BEGIN

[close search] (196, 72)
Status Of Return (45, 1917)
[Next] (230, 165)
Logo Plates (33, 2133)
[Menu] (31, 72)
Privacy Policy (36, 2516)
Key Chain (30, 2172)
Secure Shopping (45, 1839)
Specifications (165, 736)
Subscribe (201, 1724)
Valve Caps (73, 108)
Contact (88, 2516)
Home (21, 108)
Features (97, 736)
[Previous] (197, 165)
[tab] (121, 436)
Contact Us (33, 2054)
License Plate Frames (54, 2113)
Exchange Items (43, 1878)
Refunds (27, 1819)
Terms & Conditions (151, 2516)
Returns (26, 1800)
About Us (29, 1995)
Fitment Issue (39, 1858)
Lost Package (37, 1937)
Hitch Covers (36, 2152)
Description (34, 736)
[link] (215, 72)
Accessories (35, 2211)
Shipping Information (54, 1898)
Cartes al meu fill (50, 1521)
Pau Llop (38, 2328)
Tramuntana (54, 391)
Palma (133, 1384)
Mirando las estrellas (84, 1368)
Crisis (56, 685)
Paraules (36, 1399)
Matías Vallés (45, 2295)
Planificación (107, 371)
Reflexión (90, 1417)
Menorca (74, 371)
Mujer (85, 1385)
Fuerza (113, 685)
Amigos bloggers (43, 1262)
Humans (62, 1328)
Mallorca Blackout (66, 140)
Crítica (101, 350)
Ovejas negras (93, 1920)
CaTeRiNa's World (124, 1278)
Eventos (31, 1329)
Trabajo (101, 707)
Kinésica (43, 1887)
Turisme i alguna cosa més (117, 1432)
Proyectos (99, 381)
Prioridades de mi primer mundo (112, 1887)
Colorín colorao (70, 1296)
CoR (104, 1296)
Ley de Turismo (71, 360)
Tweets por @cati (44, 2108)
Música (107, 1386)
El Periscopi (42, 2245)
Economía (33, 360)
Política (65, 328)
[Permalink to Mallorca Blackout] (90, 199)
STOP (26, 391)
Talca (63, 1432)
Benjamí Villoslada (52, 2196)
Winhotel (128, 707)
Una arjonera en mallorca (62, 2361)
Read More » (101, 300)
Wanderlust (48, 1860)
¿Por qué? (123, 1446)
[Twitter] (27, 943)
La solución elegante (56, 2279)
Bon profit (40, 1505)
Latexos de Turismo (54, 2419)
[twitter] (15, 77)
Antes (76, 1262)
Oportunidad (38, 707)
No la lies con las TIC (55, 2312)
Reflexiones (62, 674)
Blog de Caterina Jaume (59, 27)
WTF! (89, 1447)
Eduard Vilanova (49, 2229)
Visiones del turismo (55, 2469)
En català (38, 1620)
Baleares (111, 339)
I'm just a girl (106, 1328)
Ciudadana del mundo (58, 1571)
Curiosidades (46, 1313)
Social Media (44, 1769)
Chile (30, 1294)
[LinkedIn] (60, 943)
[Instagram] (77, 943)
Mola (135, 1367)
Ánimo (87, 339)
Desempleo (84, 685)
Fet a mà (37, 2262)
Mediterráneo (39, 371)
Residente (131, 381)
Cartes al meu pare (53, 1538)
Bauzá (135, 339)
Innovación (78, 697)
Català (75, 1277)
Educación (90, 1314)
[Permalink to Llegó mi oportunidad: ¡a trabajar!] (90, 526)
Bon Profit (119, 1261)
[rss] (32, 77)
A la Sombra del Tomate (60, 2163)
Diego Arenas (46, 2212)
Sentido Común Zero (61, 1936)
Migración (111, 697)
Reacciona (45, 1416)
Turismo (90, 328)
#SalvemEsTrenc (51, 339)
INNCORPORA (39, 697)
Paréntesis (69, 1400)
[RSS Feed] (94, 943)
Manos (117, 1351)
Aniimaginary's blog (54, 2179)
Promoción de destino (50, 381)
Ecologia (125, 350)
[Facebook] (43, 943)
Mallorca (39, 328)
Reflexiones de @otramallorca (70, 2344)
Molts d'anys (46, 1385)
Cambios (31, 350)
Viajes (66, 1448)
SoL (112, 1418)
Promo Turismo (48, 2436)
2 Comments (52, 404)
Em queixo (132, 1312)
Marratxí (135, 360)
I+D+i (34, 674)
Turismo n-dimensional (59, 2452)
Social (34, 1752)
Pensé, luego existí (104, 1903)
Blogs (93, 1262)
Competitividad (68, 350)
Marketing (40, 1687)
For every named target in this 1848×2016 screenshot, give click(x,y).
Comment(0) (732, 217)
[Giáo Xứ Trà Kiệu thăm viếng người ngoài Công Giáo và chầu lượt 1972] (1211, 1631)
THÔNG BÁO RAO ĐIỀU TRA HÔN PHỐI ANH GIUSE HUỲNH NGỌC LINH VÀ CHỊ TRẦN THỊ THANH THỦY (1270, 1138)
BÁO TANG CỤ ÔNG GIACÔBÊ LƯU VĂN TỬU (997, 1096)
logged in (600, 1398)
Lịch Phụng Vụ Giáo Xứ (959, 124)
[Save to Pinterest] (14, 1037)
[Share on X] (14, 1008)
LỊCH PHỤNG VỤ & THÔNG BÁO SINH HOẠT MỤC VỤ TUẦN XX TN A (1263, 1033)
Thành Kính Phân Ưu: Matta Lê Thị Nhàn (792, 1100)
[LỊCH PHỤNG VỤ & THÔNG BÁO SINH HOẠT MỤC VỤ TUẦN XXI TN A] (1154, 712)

END

--- What is being asked ---
Where the listing above has a line with "Fuerza (113, 685)", start there, and output every line exactly through the line with "Winhotel (128, 707)", which is also included.

--- Response for this exercise ---
Fuerza (113, 685)
Amigos bloggers (43, 1262)
Humans (62, 1328)
Mallorca Blackout (66, 140)
Crítica (101, 350)
Ovejas negras (93, 1920)
CaTeRiNa's World (124, 1278)
Eventos (31, 1329)
Trabajo (101, 707)
Kinésica (43, 1887)
Turisme i alguna cosa més (117, 1432)
Proyectos (99, 381)
Prioridades de mi primer mundo (112, 1887)
Colorín colorao (70, 1296)
CoR (104, 1296)
Ley de Turismo (71, 360)
Tweets por @cati (44, 2108)
Música (107, 1386)
El Periscopi (42, 2245)
Economía (33, 360)
Política (65, 328)
[Permalink to Mallorca Blackout] (90, 199)
STOP (26, 391)
Talca (63, 1432)
Benjamí Villoslada (52, 2196)
Winhotel (128, 707)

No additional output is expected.